Give Us a Voice: Sites Clamor for a Say on Vendor Selection
Although decentralized trial (DCT) approaches have been largely responsible for keeping trials afloat during the pandemic, a major drawback for sites has been not only the number of vendors they require but also sponsors’ failure to consult the sites that will work directly with those technology and service providers.
Sites are becoming increasingly frustrated at being held accountable for the work of vendors they had no say in choosing, said several site representatives speaking at MAGI’s Clinical Research Conference in Boston last week. And with decentralized trial solutions on the rise, their lack of voice in provider selection is adding problems to a landscape already encumbered by strained resources, increased workloads and frustrated staff. Sponsors and CROs need to do a better job of including sites in the selection process, they agreed.
Terry Stubbs, CEO of site network ActivMed Practices and Research, has seen firsthand the kind of issues that can arise when sites aren’t allowed to vet sponsor-selected vendors: research staff that hadn’t been adequately trained, web-based appointment systems that didn’t work with the site’s scheduling system, lab issues, eDiary problems and others.
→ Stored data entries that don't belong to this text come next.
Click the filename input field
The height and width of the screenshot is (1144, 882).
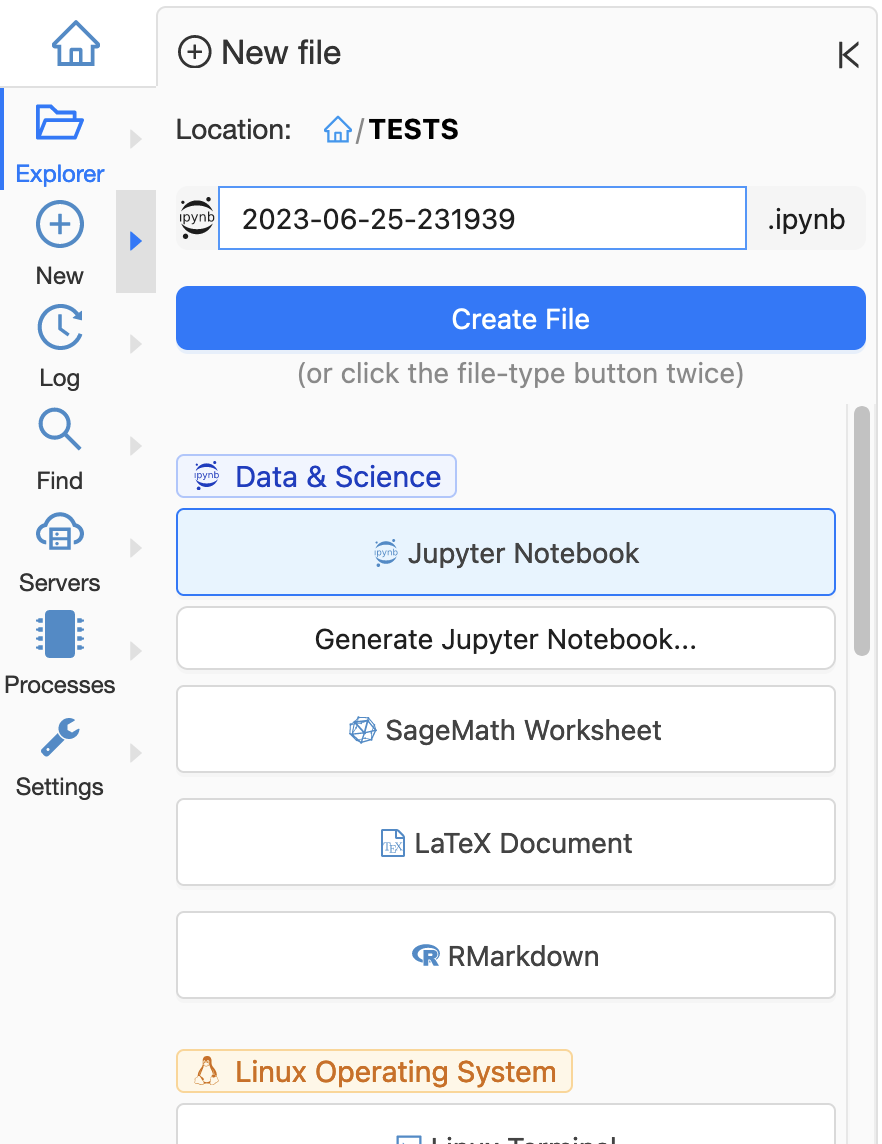point(482,218)
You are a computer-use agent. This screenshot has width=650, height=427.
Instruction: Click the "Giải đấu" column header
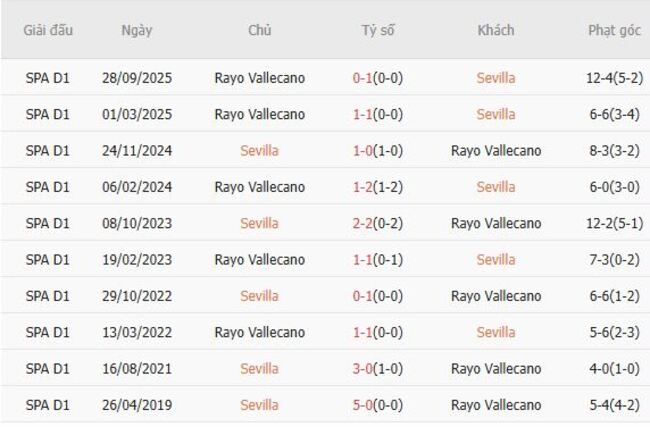[48, 30]
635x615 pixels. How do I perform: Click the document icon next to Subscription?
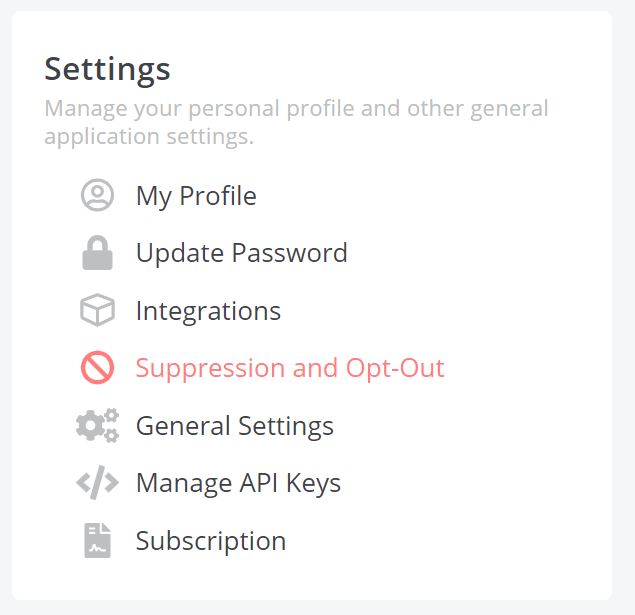click(x=97, y=540)
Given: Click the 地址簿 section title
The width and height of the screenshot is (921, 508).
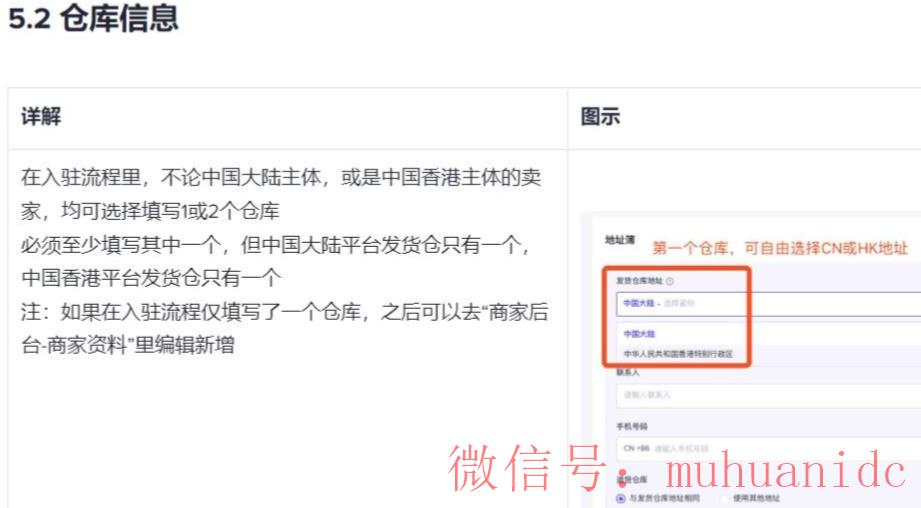Looking at the screenshot, I should 617,242.
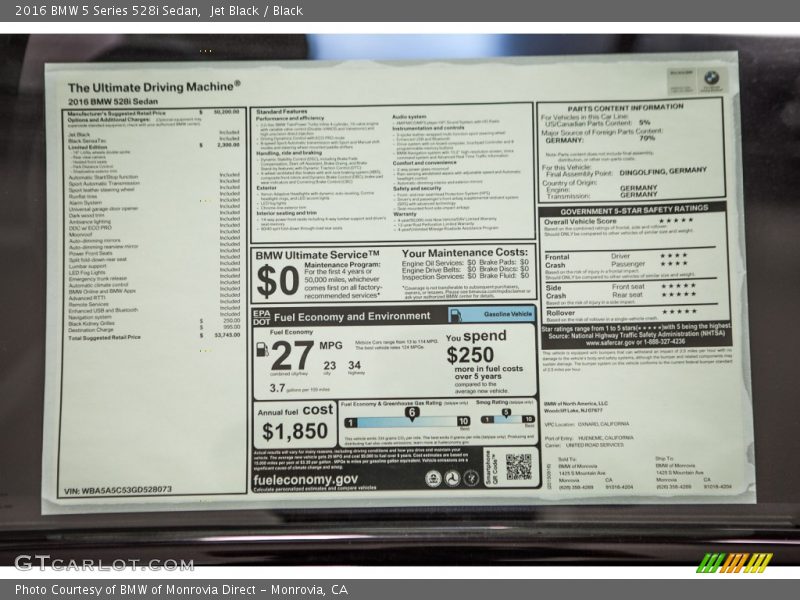Click the BMW roundel logo on sticker

point(710,78)
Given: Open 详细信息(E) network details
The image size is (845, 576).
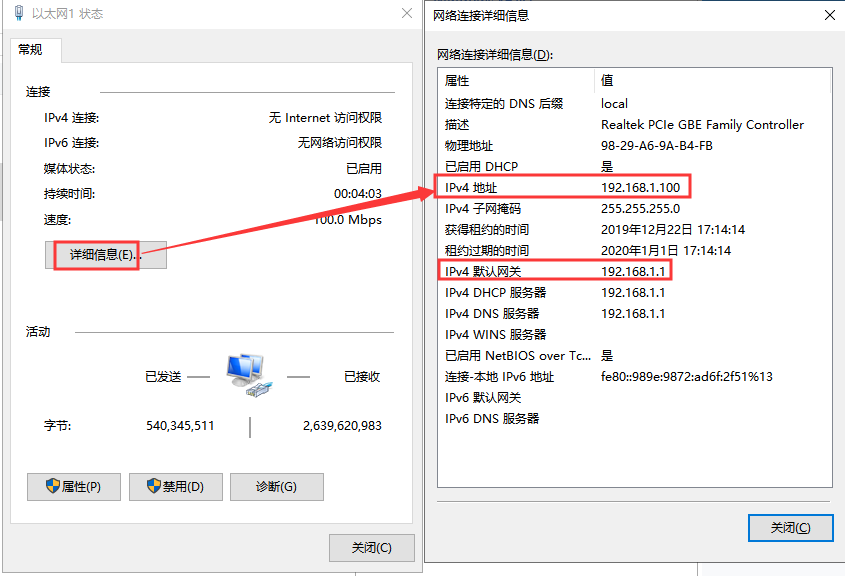Looking at the screenshot, I should coord(105,255).
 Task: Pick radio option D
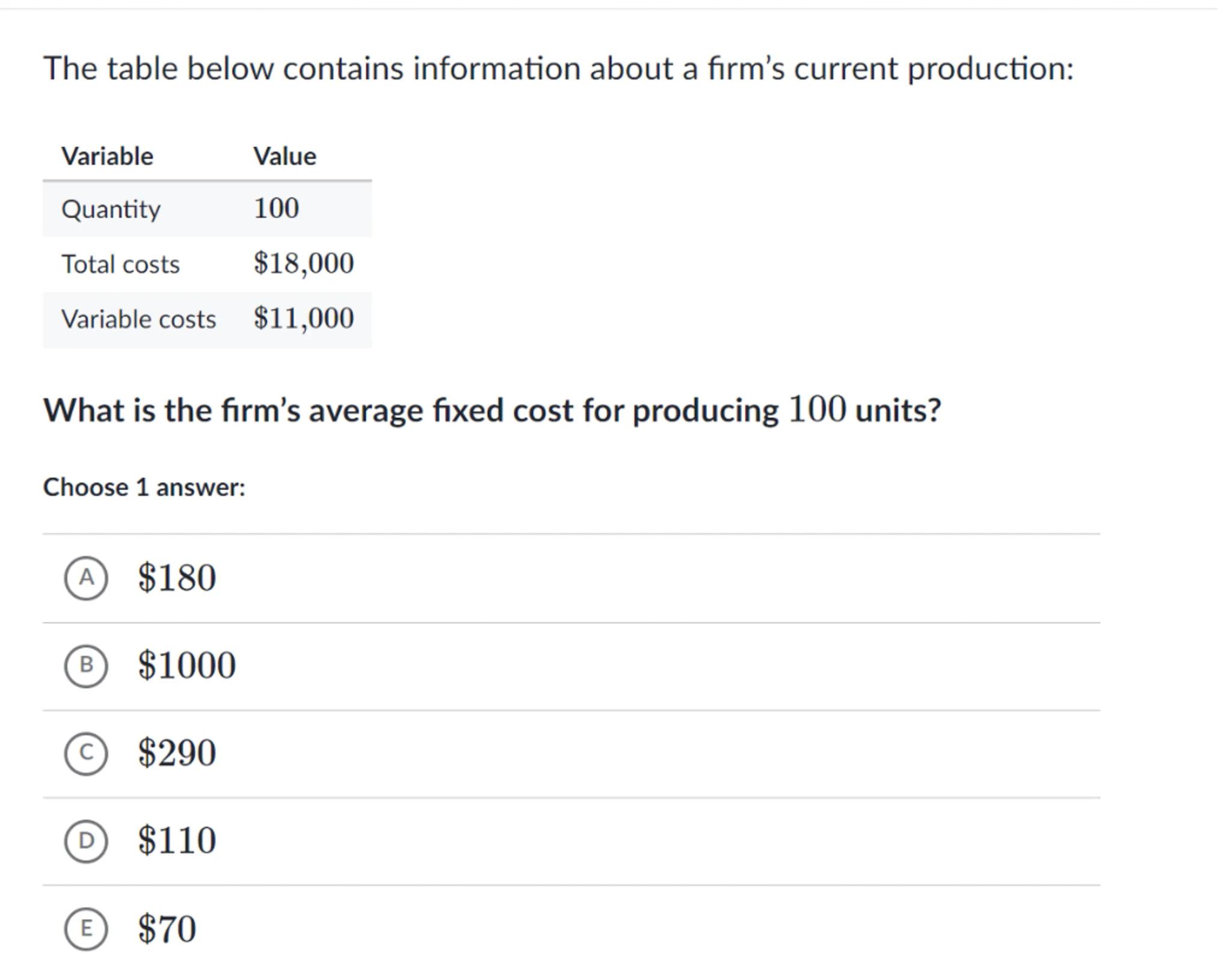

“How does a site deal with a lot more vendors that they’re not even familiar with and have not selected?” Stubbs said. “Every time there was an issue with the diary, who would patients call? The coordinator. The coordinator can’t coordinate if she’s trying to figure out how to tell patients how to do their diaries.”
Bill Taaffe, chief strategy officer for Affinity Health and a 40-year veteran from the CRO side, said he has been surprised by the lack of support sites are being given when it comes to DCTs and the use of vendors for their various functions.
Taaffe, who has worked in the site sphere for just a year and a half now, said he is supportive of hybrid DCTs, as they offer a host of great benefits, including real-time data, immediate recording of what happens during home visits and reduced burden on patients. But the problem of sites being left out of vendor selection is still a major hurdle.
“If pharma and CROs are having discussions about who to use, why don’t they talk to sites?” he asked. “We’re at the coalface, we’ve seen the issues,” he said.
The biggest sticking point, Taaffe said, is that a site is often told “at the last minute, sometimes halfway through a trial, it’s going to be pivoted toward a DCT model … and here are the vendors you’re going to work with.” The site, especially its principal investigator (PI), becomes accountable for all aspects of a trial — including vendor conduct — when it signs the FDA’s Form 1572 Statement of Investigator, which the agency considers a legally binding commitment.
One vendor category stands out to Taaffe as being particularly problematic for sites: home-based care providers. Without a voice in selecting the home nursing vendor, sites have little to no control over how home visits are conducted. In his experience, sites aren’t compensated at all if anything goes wrong. Further, participants contact the site when problems arise, not the vendor, consuming resources and time and leaving the site to deal with something that was outside their control.
Are outside providers actually necessary for making at-home visits happen, asked Christian Burns, president of Elligo Health. Sites would likely agree it should be their responsibility, not a vendor’s, he said.
One MAGI attendee, a PI and telemedicine provider outside of research, echoed this sentiment, noting that his site has set itself up to do home health visits with its own staff in case a trial calls for it. The site isn’t comfortable with home health providers at this point, he said. Some very serious concerns need to be put to bed before sites will fully embrace DCTs, he believes.
Frustrations have mounted, too, over the growing amounts of technology used by sponsors in trials. This can lead to lengthy lists of passwords that sites need to remember to sign into the multiple different systems, for instance, as well as issues in getting timely support.
“When it comes to sponsor technology, having to work through both sponsor and vendor help desks to solve a problem can be incredibly time-consuming and pull staff away from patients for long periods of time,” Catherine Gregor, chief clinical trial officer for Florence Healthcare, told CenterWatch Weekly. “Additionally, if the tech is something needed to support patient care, you are often operating on different timelines. Something that is urgent to you may not be as urgent to a vendor.”
“Every site I’ve talked to has pain with hybrid trials,” Taaffe said. “Two sites I talked to said they will not do a hybrid trial because of these issues. Don’t have all these discussions on the side,” he advised sponsors and CROs. DCTs are poised to become a major part of the clinical research landscape, he said, “but if you don’t get the sites involved in the upfront discussions and the selection of vendors, it’s going to take a long time.”